Quellenauszug -
┄┄┄┄┄┄

Natürlich werden wir im Alltag immer wieder in Situationen geraten, in denen wir keine Vorbereitungszeit haben und spontane Fragen stellen müssen. Hier eignen sich besonders Fragen, die einen Rahmen abstecken, der Menschen hilft, sich zu orientieren.
• Zielfragen (Was willst du erreichen/Was ist Deine Idee oder Dein Plan/Was ist der Kern, um den es geht?
• Was ist Dein Bedürfnis/Wunsch?
• Handlungsfragen (Was ist zu tun/ Was ist der erste oder nächste Schritt/ Wie gehst Du vor?)
• Gefühlsfragen (Wie geht es Dir damit/ was geht in Dir vor/Was fühlst Du?)
In manchen Situationen ist es notwendig, ein ausführliches Gespräch zu führen und darin wertvolle, wirksame Fragen zu integrieren. So hast Du die Möglichkeit, das Gespräch und die Aufmerksamkeit Deines Gegenübers zu lenken, für Dich wesentliche Informationen zu gewinnen und einen Perspektivwechsel bei Deinem Gesprächspartner herbeizuführen.
Hier einige Beispiele für Fragen:
Gesprächsbeginn
Was soll heute geschehen, damit Du zufrieden aus dem Gespräch gehst?
Vorausgesetzt, dieses Gespräch wird sich für Dich als hilfreich erweisen – woran wirst Du das erkennen?
Was müsste ich tun, damit unser Gespräch ein Erfolg/Misserfolg wird?

┄┄┄┄┄┄

Gegebene Angaben -
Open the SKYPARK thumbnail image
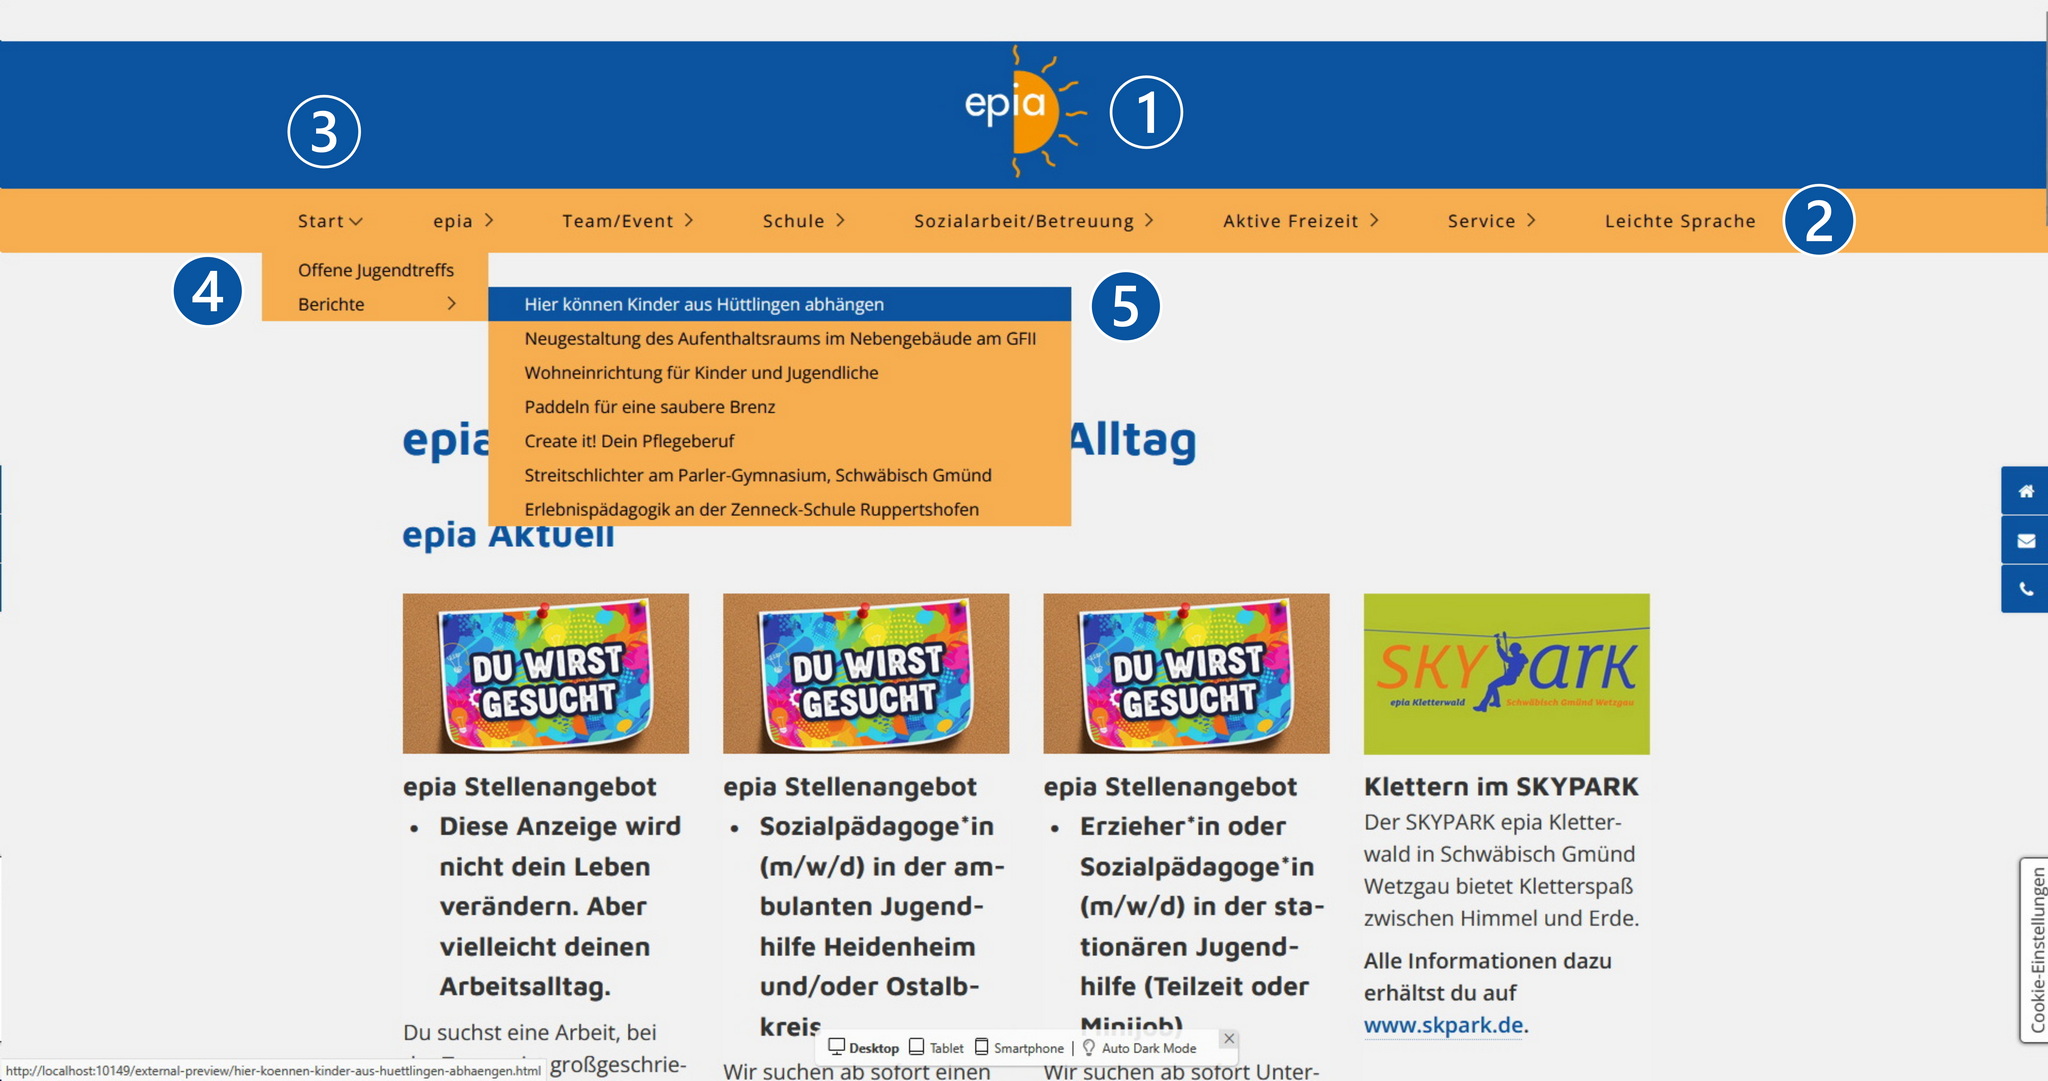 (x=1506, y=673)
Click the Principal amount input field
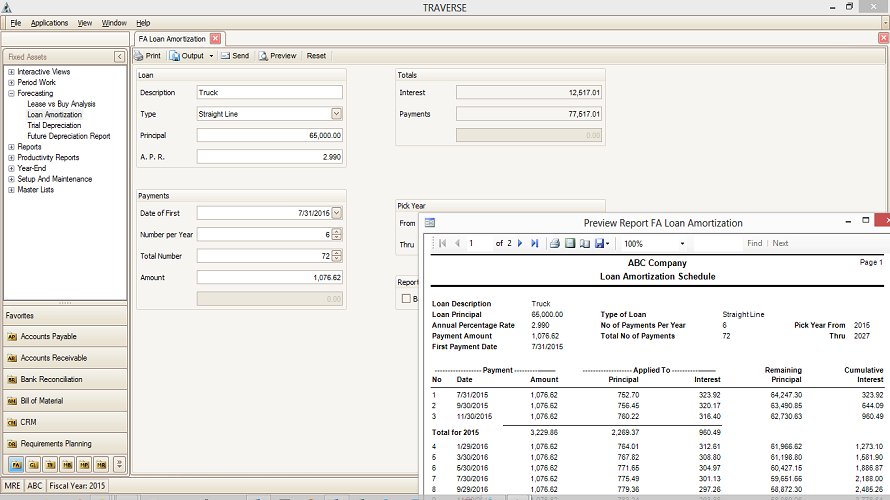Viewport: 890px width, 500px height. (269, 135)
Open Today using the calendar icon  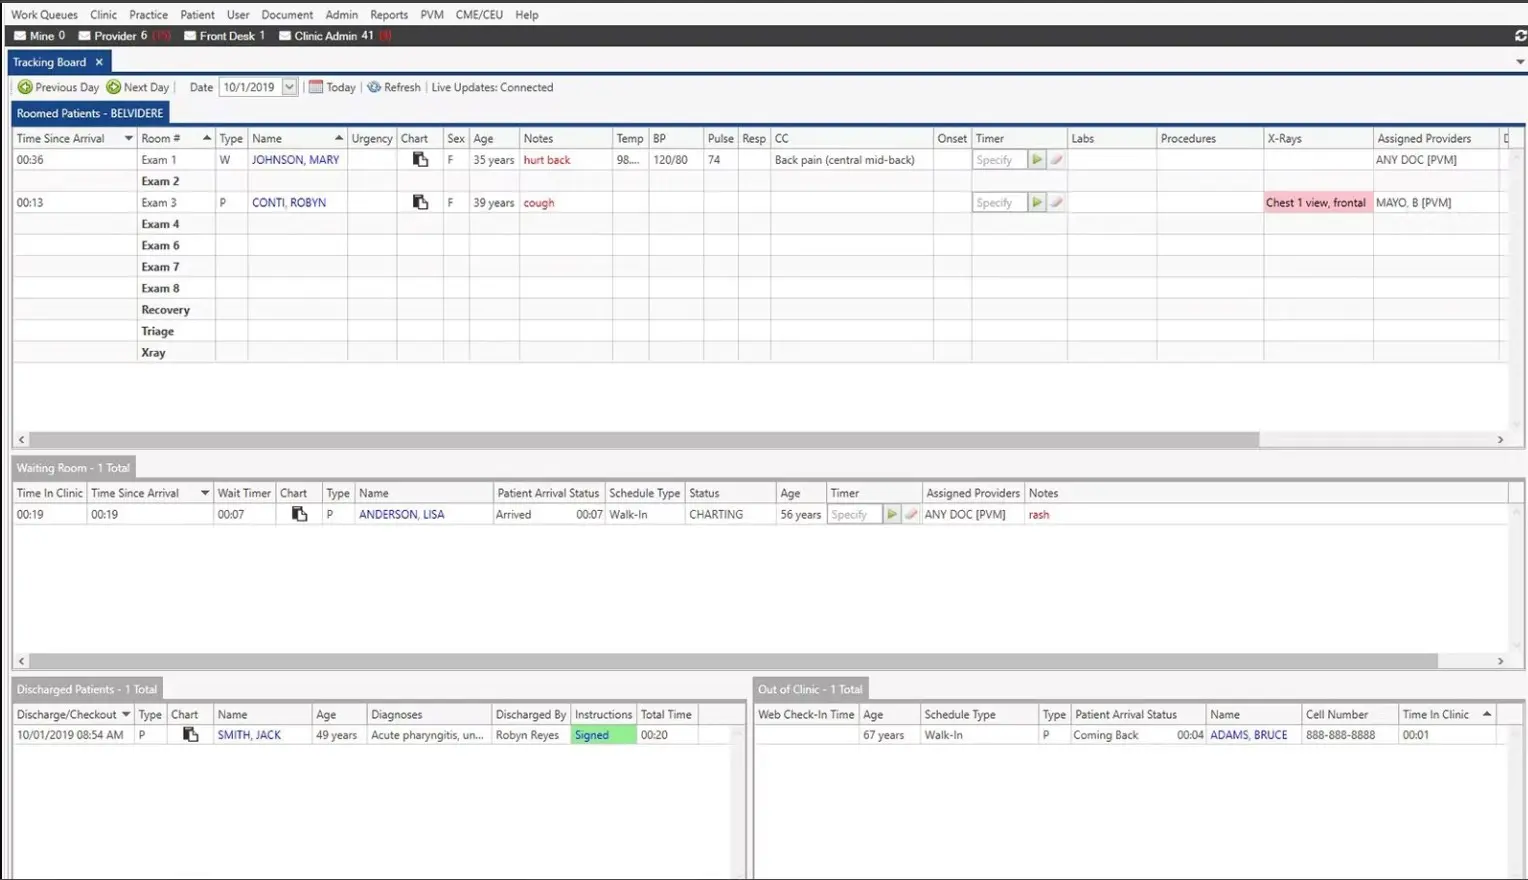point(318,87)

┄┄┄┄┄┄

Aufgabe - Schreiben Sie aus dem Text über das Stellen von Fragen den Abschnitt von „Vorausgesetzt, dieses Gespräch“ bis „ein Erfolg/Misserfolg wird?“ wortgetreu ab.

Endgültige Antwort -
Vorausgesetzt, dieses Gespräch wird sich für Dich als hilfreich erweisen – woran wirst Du das erkennen?
Was müsste ich tun, damit unser Gespräch ein Erfolg/Misserfolg wird?